** Records supplied follows **

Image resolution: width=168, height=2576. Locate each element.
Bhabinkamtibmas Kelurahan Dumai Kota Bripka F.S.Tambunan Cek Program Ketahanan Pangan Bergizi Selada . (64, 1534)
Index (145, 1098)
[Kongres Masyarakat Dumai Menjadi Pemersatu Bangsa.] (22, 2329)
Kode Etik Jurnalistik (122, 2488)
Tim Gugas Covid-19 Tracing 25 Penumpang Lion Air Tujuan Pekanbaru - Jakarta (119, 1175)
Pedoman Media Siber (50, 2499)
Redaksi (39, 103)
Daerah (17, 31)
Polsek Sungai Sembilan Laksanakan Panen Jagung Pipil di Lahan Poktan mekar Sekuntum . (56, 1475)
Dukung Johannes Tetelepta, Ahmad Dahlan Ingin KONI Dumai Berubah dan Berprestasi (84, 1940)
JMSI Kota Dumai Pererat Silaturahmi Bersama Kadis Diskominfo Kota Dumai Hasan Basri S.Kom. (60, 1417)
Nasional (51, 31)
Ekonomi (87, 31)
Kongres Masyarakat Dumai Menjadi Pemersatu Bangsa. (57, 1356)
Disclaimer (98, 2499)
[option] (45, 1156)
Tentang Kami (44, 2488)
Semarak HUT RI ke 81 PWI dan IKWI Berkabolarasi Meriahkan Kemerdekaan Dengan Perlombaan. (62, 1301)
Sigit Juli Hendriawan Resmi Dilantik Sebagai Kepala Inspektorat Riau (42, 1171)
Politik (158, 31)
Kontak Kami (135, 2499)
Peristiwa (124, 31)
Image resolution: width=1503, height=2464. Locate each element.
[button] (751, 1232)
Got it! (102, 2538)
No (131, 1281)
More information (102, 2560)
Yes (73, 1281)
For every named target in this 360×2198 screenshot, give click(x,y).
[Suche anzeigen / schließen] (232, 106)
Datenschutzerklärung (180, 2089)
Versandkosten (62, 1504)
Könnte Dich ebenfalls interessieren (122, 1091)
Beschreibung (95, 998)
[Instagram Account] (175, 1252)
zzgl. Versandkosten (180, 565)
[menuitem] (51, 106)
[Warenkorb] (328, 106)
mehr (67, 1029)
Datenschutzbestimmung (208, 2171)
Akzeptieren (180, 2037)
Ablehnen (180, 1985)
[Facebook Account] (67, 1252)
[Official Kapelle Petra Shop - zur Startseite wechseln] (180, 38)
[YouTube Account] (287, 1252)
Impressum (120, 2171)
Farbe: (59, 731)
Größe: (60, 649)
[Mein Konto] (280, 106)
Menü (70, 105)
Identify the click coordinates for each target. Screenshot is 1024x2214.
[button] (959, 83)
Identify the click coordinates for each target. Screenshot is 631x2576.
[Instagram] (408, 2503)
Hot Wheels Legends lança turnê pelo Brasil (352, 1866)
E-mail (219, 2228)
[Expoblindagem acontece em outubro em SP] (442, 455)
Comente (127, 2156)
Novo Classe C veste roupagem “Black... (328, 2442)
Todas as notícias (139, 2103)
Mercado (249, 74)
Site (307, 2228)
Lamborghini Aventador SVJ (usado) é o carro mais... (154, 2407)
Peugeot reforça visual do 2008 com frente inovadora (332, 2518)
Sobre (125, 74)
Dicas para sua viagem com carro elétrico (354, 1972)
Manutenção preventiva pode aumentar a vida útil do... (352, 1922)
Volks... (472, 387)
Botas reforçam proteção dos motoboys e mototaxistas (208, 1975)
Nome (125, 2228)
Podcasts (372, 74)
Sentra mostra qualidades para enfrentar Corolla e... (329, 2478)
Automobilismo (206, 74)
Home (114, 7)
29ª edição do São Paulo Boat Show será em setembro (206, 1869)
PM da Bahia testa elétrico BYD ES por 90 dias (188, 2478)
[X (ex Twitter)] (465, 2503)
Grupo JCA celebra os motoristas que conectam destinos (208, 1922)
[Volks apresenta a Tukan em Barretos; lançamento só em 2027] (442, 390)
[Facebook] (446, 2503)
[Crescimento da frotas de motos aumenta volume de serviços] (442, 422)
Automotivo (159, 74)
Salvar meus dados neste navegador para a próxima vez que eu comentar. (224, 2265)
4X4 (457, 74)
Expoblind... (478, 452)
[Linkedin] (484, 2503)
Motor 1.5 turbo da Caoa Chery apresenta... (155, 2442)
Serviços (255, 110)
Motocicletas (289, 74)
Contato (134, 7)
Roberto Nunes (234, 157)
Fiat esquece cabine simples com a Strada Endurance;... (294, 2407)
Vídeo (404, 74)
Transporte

** End of Records supplied **

> **Problem to solve**:
Every line of the listing above that includes "Image" should be copied out.

> **Exercise solution**:
Image resolution: width=168, height=2576. Locate each element.
Image resolution: width=1503, height=2464. Locate each element.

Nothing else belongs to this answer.